How to determine if a value is significantly larger than other values? My problem is the following:
Let say that there is n persons voting for some values "a", "b", "c", ... 
For example, consider that 10 persons have voted for values "a", "b", "c", "d" and that the result is :
a:  5     b:  3  c: 2   d: 0
The majority is "a". But I would like to know if the vote for "a" is significant, given the number of persons n  and the numbers of votes for each value.
Is there any statistical test or something else from statistics that can be used to solve this problem?
Thanks for your help!
 A: Conceptually, I think the easy way to tackle this problem is by simulation. You could use either binomial or multinomial distributions to calculate confidence intervals, and I could hassle you to define more clearly whether you want to test whether a got more votes than expected, or if you care about pair-wise comparisons etc. But simulation can be quick and we can make assumptions very explicit.
Let's assume a null hypothesis that the votes are random, with equal probability for a, b, c, and d. In R, we can simulate 10,000 elections with 10 votes each:
votes = replicate(n = 10000, sample(LETTERS[1:4], size = 10, replace = T))

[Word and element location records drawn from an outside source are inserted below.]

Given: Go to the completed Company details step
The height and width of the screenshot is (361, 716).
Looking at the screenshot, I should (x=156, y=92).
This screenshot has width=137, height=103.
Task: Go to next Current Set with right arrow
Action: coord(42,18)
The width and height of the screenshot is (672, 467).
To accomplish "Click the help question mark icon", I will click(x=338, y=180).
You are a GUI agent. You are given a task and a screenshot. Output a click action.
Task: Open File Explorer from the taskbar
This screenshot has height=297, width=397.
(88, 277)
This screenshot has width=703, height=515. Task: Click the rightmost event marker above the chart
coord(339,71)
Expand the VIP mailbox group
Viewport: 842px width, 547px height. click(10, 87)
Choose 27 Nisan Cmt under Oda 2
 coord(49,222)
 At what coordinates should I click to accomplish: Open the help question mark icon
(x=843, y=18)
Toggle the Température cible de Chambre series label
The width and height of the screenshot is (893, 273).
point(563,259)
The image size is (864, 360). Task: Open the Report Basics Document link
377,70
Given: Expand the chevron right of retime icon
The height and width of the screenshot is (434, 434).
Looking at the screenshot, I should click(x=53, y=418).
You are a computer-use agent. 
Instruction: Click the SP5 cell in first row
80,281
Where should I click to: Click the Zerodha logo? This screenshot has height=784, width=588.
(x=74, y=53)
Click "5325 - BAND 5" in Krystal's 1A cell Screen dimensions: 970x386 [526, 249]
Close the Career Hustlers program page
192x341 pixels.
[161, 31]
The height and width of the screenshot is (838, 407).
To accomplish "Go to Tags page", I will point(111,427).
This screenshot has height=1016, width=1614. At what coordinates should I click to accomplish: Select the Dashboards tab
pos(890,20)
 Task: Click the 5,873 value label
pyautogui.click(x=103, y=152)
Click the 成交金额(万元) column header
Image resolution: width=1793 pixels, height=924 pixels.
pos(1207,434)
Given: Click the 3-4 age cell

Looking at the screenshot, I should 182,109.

And then look at the distribution of total votes for A in each election.
a_count = colSums(votes == "A")

Then we can calculate the proportion of simulations in which A got at least 5 votes (as in your data):
mean(a_count >= 5)
# [1] 0.0814

So, there's about an 8% chance that random voting would produce as many votes for A as you observed, which isn't significant at the traditional 5% level.